Merging balls interview problem

Question

Here is an interview problem about balls rolling towards buckets from Sprinklr Interview Experience at GeekforGeeks.

You are given $n$ balls on the table and all the balls are rolling towards the one end of the table with velocities $V_1, V_2, \dots, V_n$ and there is a bucket placed at that end. The distance of the ball with velocity $V_i$ from the end of the table where the bucket is placed is $D_i$. It is given that when two balls collide, both balls merge into each other and move with the velocity of the ball nearer to the bucket. So, at last, you have two tell the number of the balls which will fall into the bucket.

Here is what I am doing. First, I insert one extra ball in the array with zero velocity and distance zero. That is, I am inserting the bucket as a ball. We will find how many balls are getting merged with last ball.

Find a pair of adjacent balls which have the smallest value of $T = \frac{D_i - D_{i+1}}{V_i - V_{i+1}}$ and $V_i > V_{i+1}$ and remove ball with velocity $V_i$, that is, the first ball in the pair. Now for each remaining ball, reduce its distance by its velocity times $T$, and continue doing this process.

The number of time we will choose the bucket as the second ballwill be the final answer.

Can anyone suggest a better approach? My approach has time complexity of $O(n^2)$.

Answer 1

Keep all the values $\frac{D_i - D_{i+1}}{V_i - V_{i+1}}$ in a min-heap. At each step, remove the minimum value, say $T = \frac{D_i - D_{i+1}}{V_i - V_{i+1}}$. We would first like to update all unaffected pairs, using $D'_j = D_j - TV_j$. The affect this has on the ratios is $$ \frac{D'_j - D'_{j+1}}{V_j - V_{j+1}} = \frac{D_j - TV_j - D_{j+1} + TV_{j+1}}{V_j - V_{j+1}} = \frac{D_j - D_{j+1}}{V_j - V_{j+1}} - T. $$ In other words, their relative order does not change. However, the removed ball $i$ does affect one of the other ratios: instead of $\frac{D_{i-1}-D_i}{V_{i-1}-V_i}$ we now have $\frac{D_{i-1}-D_{i+1}}{V_{i-1}-V_{i+1}}$. So we remove the former and insert the latter instead.

Constructing the min-heap in the beginning takes time $O(n\log n)$. Afterwards, we perform $O(n)$ operations on the min-heap, each of which runs in $O(\log n)$, and so the total running time is $O(n\log n)$.

Answer 2

Calculate a time value for each ball ($D_i/V_i$). Assume bucket is on the right. Find the ball with largest time value, say ball $i$. Then all balls to the left of ball $i$ will merge into ball $i$ before they fall into the bucket. Remove those balls, and repeat the step until no more balls. I don't think it is linear time.

Answer 3

Not sure if I understand this right. My understanding is this: If the ball furthest away would move at incredibly high speed so it can catch up with all the other balls, then it will collide with all of them and only one ball would fall into the bucket.

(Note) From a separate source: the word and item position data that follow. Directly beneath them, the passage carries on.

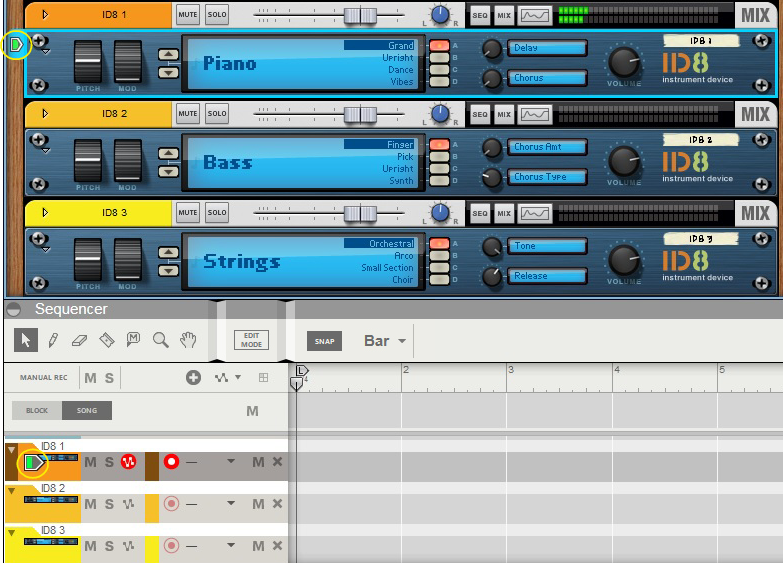The image size is (783, 563).
Task: Solo the ID8 3 mix channel
Action: click(217, 213)
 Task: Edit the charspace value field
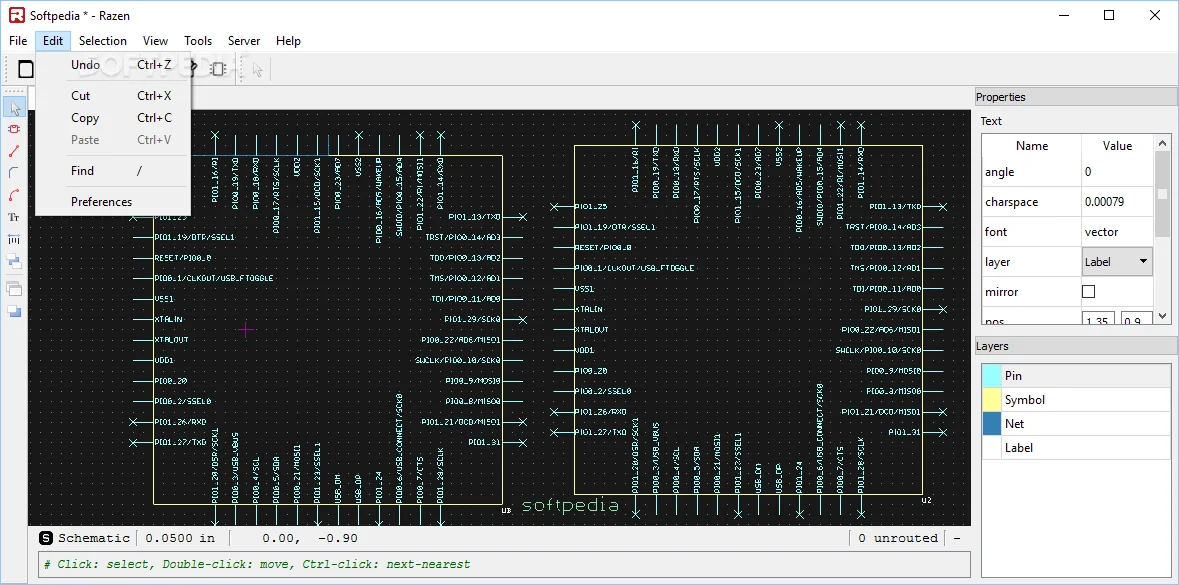click(x=1117, y=202)
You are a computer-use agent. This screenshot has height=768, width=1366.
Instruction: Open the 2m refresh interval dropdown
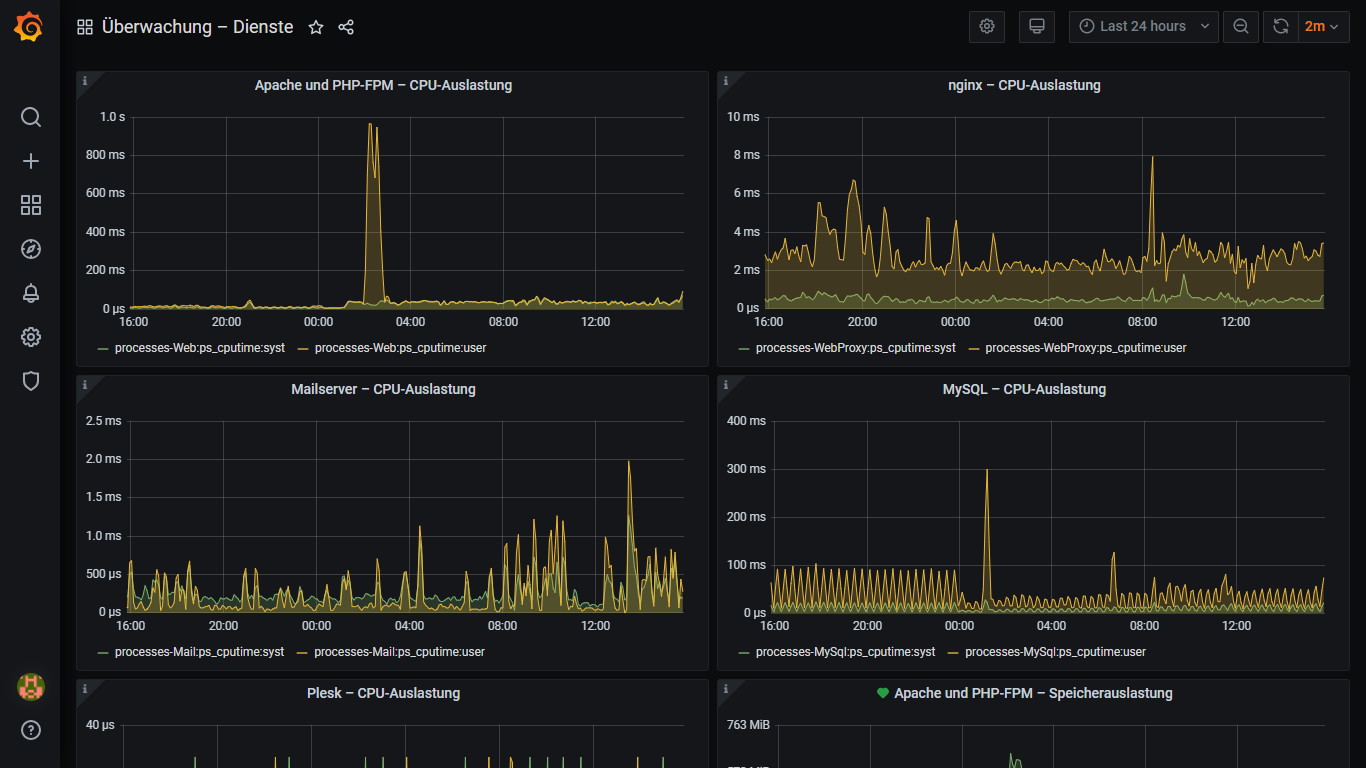click(1324, 27)
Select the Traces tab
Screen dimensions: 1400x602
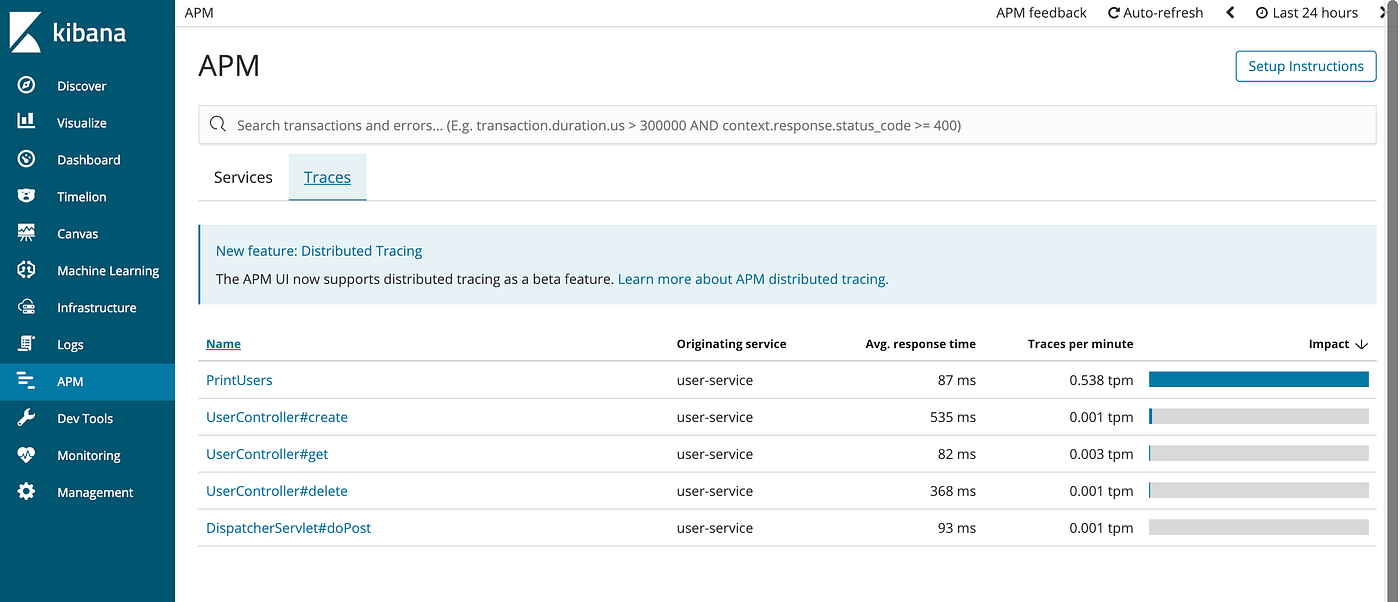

If this is right, then the problem is easy: Calculate the time when each ball would drop into the net if there were no other balls. Find the ball that would drop earliest and remove all balls that started out ahead of it, that is one drop. Then as long as there are other balls, find again the ball that would drop earliest and remove all balls that started ahead of it.

I think this can be done in linear time if the balls are sorted by distance: For each ball, calculate the drop time. Go through the balls one by one. For each ball, as long as it arrives earlier at the net than the ball starting before it, remove the ball before it, and you will be left with k balls that arrive in ascending order.